Just checking in Bekka... Hope you have a very blessed Easter!

220BekkaJo
Mar 31, 2013, 2:50 am

Thank you Tina and wishing you a wondeful Easter also. Min is so far so good with another very chilly egg hunt round my parents gardens yesterday. Cass went completely insane!

I feel cheated by our hour going on though - it's now 7.45 when it should be 6.45 (and therefore complainably early!). But we've just stopped my son having dummies and he's waking up a lot earlier than usual. Grrrr...coffee o'clock then!

221richardderus
Mar 31, 2013, 3:41 am

Coffee o'clock is simply "when consciousness has returned enough to enable manipulation of the machine" around here.

Love the phrase.

222BekkaJo
Mar 31, 2013, 4:30 am

See this is why I love my dolce gusto machine. So so quick at providing me with my necessary quota of black americano. Nom.

Another one you say? Why I think I might just.

223susanj67
Mar 31, 2013, 7:30 am

I'm trying to wait until a respectable time to have lunch, even though I wanted it at midday, which is really only 11am. It's like a Pavlovian response to that magic number...

Happy Easter!

224BekkaJo
Mar 31, 2013, 9:27 am

LOl - we went our for lunch with the kdis so that was our excuse to eat early ;)

Unfortunately I've just thrown my nice lunch up. Ughhh. Hope that passes and is just a one off!

225BekkaJo
Edited: Mar 31, 2013, 1:37 pm

#22 Life of Pi - Yann Martel

Unexpectedly excellent. There's been enough about this without me going on about it so I'll leave it at that!

#23 A Wrinkle in Time - Madeleine L'Engle

There'd been a lot of discussion about this so when i saw thiw at a charity sale I had to buy it. And I'm very glad I did. I loved it, right up till the ending when I got really cranky at the abrupt conclusion. The end felt way more junior than the rest of the novel. Grrrr.

226BekkaJo
Edited: Apr 2, 2013, 12:10 pm

Okay - last pics for the thread, I promise!

Just loved this one of Will at the Zoo last week - man meets monkey :)

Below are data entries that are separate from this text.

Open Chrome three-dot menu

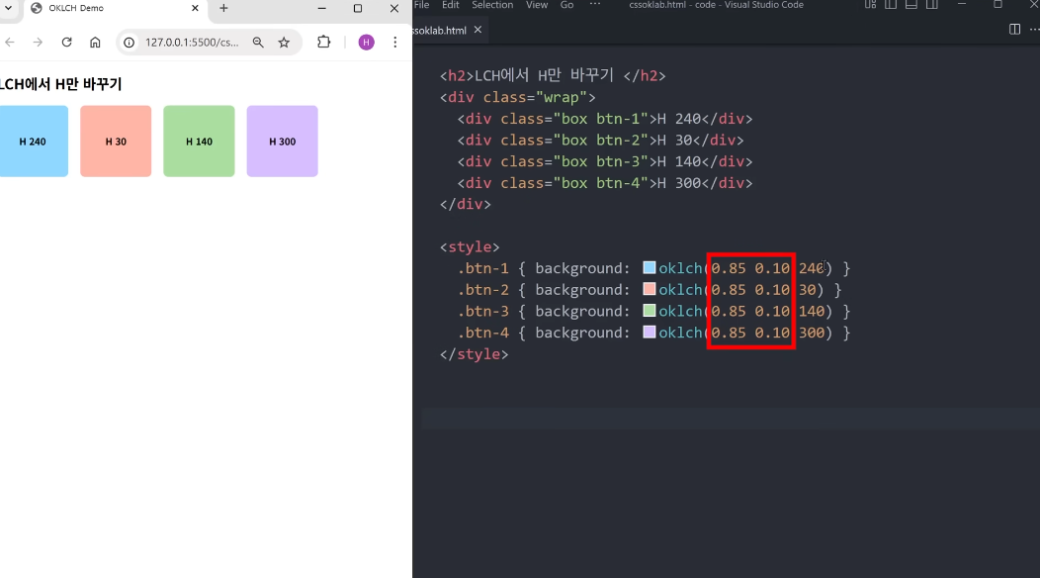tap(395, 43)
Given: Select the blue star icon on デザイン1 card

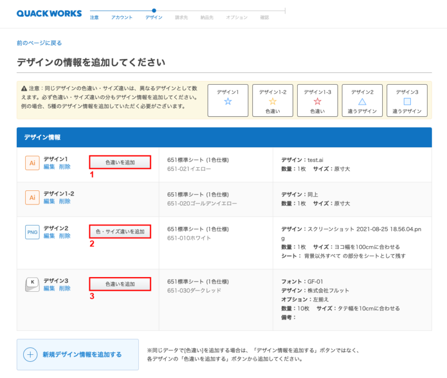Looking at the screenshot, I should [228, 102].
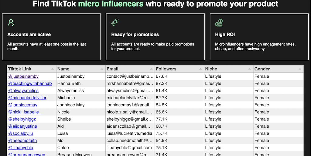
Task: Visit the @alwaysmeliss TikTok link
Action: click(x=23, y=90)
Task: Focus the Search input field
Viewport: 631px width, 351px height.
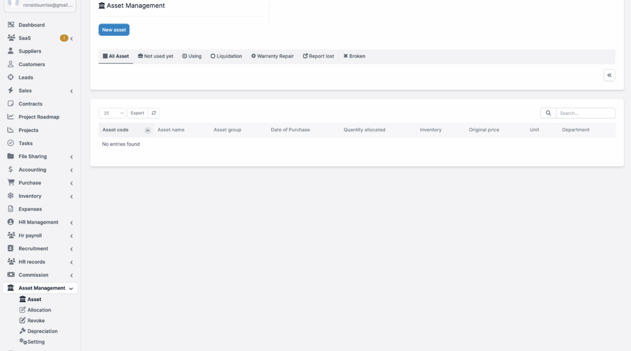Action: click(x=585, y=113)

And... our sawn off arm chair has basically disintegrated under the pressure of the children so we replaced it...



Now ignoring the fact that this is so much too large for our tiny living room and looks utterly ridiculous, it is officially the MOST comfortable reading chair. Ever.

227susanj67
Apr 2, 2013, 12:16 pm

That's a cute picture of Will! As for the chair, if you've only just got it then it should shrink down as you look at it over the next few days until it looks quite normal. It probably just looks big because it's new and different :-) (This worked for my friend with her new TV, if it's any help. And also me with a dresser I bought years ago. Biggest thing EVER! Now it looks like every other dresser.)

228BekkaJo
Apr 3, 2013, 4:20 pm

#24 A Confederacy of Dunces - John Kennedy Toole

Ok, I'm blaming Nathalie for this (I think? Too tired to go check...) after her comments on it earlier in the year.

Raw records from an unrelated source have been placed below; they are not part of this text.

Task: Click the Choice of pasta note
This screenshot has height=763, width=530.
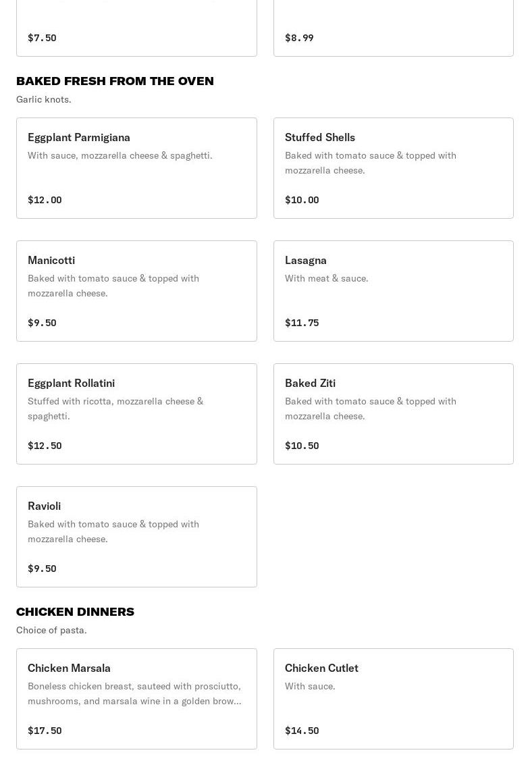Action: point(51,630)
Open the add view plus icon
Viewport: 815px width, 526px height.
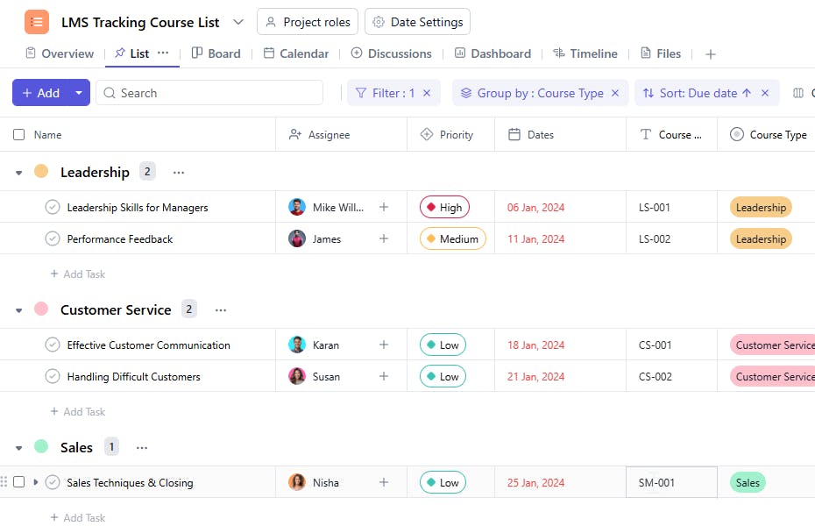711,54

This is one of the weirdest 1,001 I have read so far - just totally surreal. The novel tracks the protagonist Ignatious Reilly who is quite frankly revolting but intriguing at the same time. He's a fat layabout who's Mother has coddled him through life - a disturbing representation of education without focus, without intellect without any sort of moral compass! So Toole starts with Reilly and spirals out looking at how messed up everything around him gets. And the whole twisted non-story is as disturbing as Reilly himself.

I think I am too tired to decide anything on this one.

229BekkaJo
Edited: Apr 3, 2013, 4:21 pm

#227 I'm not sure it's shrinking :/ Still love it though! Plus Cass can curl up in it which is really cute.

230LovingLit
Apr 3, 2013, 9:13 pm

>204 BekkaJo:
:_(

sad quote, and nice too.

231richardderus
Apr 3, 2013, 9:21 pm

>228 BekkaJo: One of the cruelest books I've ever read. I loved it years ago. I think I won't re-read it.

232BekkaJo
Apr 4, 2013, 3:04 am

#230 The whole book has that feel to me - painful but beautiful. RD does NOT agree!

#231 And that sums it up perfectly - thank you.

Book news: I am really struggling with Carl Sagan's Contact - so so dull :( But I'm loving Alias Grace - my first April Atwood.

Home news: my parents live on the Island aged around 60. They know how hard I damn well work. And every time we arrange (and I don't ask often) for Mum to have one of the kids (I never ask her to have both) even just for an afternoon, she is ill. Her health is not the best I am painfully aware of that - but she's just been on hols for 2 weeks and was fine when I saw her on Monday. But no. This morning I have a crying little girl because she can't go and stay with Nanny. I can count the number of times they have had Cass/Will in the last two years on one hand without raising most of the fingers.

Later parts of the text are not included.